> [Aufgabenstellung]
1. Beantworten Sie anhand des Kommentars zu Pegida diese Fragen:
(a) Wie wirkt sich Zuwanderung laut dem Kommentar unter dem Strich auf die Volkswirtschaft aus?
(b) Wo wurde die Geschichte von der Oma, die sich kein Stück Stollen leisten kann, tatsächlich vorgebracht?
(c) Gegen welche Gruppe richten sich die Pegida-Versammlungen laut dem Kommentar?
2. Führen Sie den Kommentar zu Pegida nach seinem letzten Satz mit einigen weiteren Sätzen fort.

> [Textauszug]
Der nächste Fehler, den mensch begehen kann, ist zu glauben, der Spuk werde verschwinden, wenn man den Leuten nur den Unsinn ihrer Forderungen an Zahlen klar macht. Die Islamisierung Europas steht nicht vor der Türe, am wenigsten in Sachsen. Zuwanderung nützt der Volkswirtschaft unter dem Strich erheblich, der Luxus in den Asylbewerberheimen ist ein durchschaubares Ammenmärchen. Aber wollen die das überhaupt wissen? Es ist nichts dagegen einzuwenden, auch mal eine Statistik auszupacken, um den Demagogen nicht einfach das Feld zu überlassen, aber viel sollte man sich davon nicht erwarten. Am Ende besteht noch die Gefahr, dass man über den Zahlen wesentliches vergisst.



Ressentiments sind nicht die Folge falscher Informationen. Es gibt einfach eine Disponiertheit zu Ressentiments. Wenn man mit so Leuten diskutiert, merkt man rasch, dass es bei ihnen ans Eingemachte geht, dass sie aus ihren Ressentiments Selbstwertgefühl ziehen. Und wenn man mit den Ressentiments noch erfolgreich politischen Druck aufbauen kann, um so besser. Nachgeben macht das alles nur schlimmer. In vielen Fällen sollte mensch den „diffusen Ängsten“ mit dem christlichen 11. Gebot antworten: Du sollst keine diffusen Aussagen machen und zur Weihnachtszeit nicht Omas erfinden, die sich kein Stück Stollen leisten können, weil das Geld an syrische Flüchtlinge gegeben wurde. Das mit der Oma ist übrigens keine Erfindung von Radio Dreyeckland, sondern wurde auf einer Pegida-Demo tatsächlich vorgebracht. Dass manche ältere Menschen eine Aufbesserung ihrer Rente vertragen könnten, soll damit nicht bestritten werden.

Die Pegida-Versammlungen richten sich einfach gegen die schwächste Gruppe im Lande, gegen die Flüchtlinge. Es ist schäbig. Aber Flüchtlinge sind nicht alleine betroffen. Millionen von Menschen ohne deutschen Pass bzw. mit nichtdeutscher Abstammung wird außerdem exemplarisch vorgeführt, dass sie doch irgendwie Menschen minderen Rechts sein können. Kleine Kinder fragen entsetzt: wollen die eigentlich, dass wir hier wegziehen?



Soll man Leute, die so etwas veranstalten, noch auf die politische Couch legen, um herauszufinden, wie sie vielleicht von diffusen Ängsten zu heilen wären? Ja, vielleicht eine Rentenerhöhung? Oder eine kleine Verschärfung ins Auffenthaltsrecht? Was darf es denn sein? Ein Roma-Abschiebungskompromiss à la Kretschmann vielleicht? Ach ja und natürlich die Moschee um die Ecke, die sollte verschwinden.

> [Daten]
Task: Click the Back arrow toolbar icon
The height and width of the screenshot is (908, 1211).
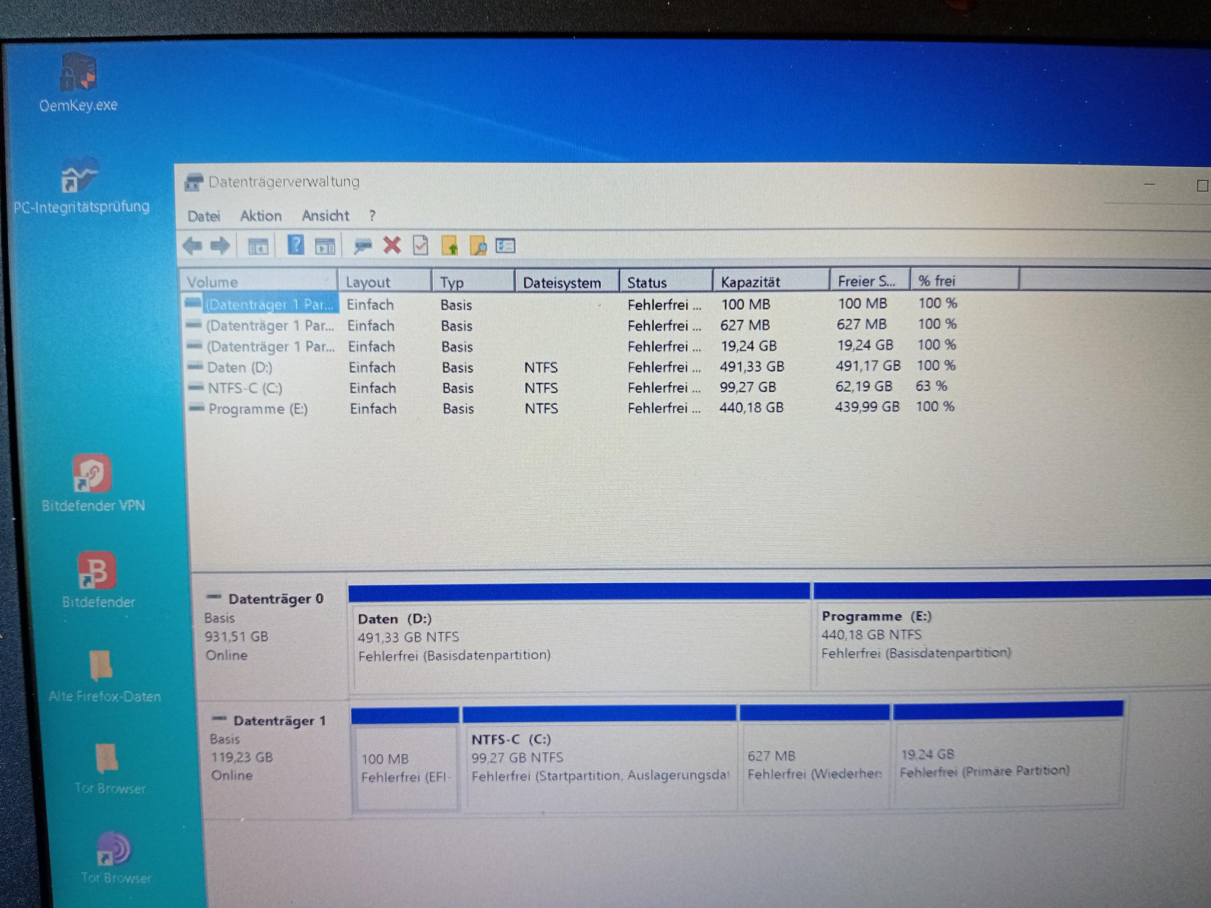Action: [x=192, y=245]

> [Die Antworten]
1.
(a) Sie nützt ihr erheblich.
(b) Auf einer Pegida-Demo.
(c) Gegen die Flüchtlinge, die schwächste Gruppe im Lande.

2.
Doch Religionsfreiheit gibt es nur für alle oder es gibt sie garnicht. Wer heute gegen eine bestimmte Religion hetzt, der wird Dir morgen etwas anderes verbieten. Den Taliban und dem Islamischen Staat schadet so etwas überhaupt nicht. Sie haben nämlich mit Pegida etwas gemeinsam, dass sie nach Gelegenheiten suchen, sich als unterdrückt darzustellen. Über jede Demonstration gegen einen Moscheebau in Deutschland herrscht bei den Anhänger*innen des Djihad mindestens so viel Freude, wie über einen Selbstmordanschlag in Kabul.

Über Kritik am Islam wird versucht, Ausländerhetze in den politischen Salon zurückzuholen. Soll man den Leuten wirklich abnehmen, sie gingen auf die Straße, weil sie ernsthaft die Einführung der Scharia in Deutschland befürchten? Der Politik wäre dringend empfohlen, ihnen nicht den kleinen Finger zu geben. Bei so Leuten sind dann rasch auch die Hand und der Arm weg.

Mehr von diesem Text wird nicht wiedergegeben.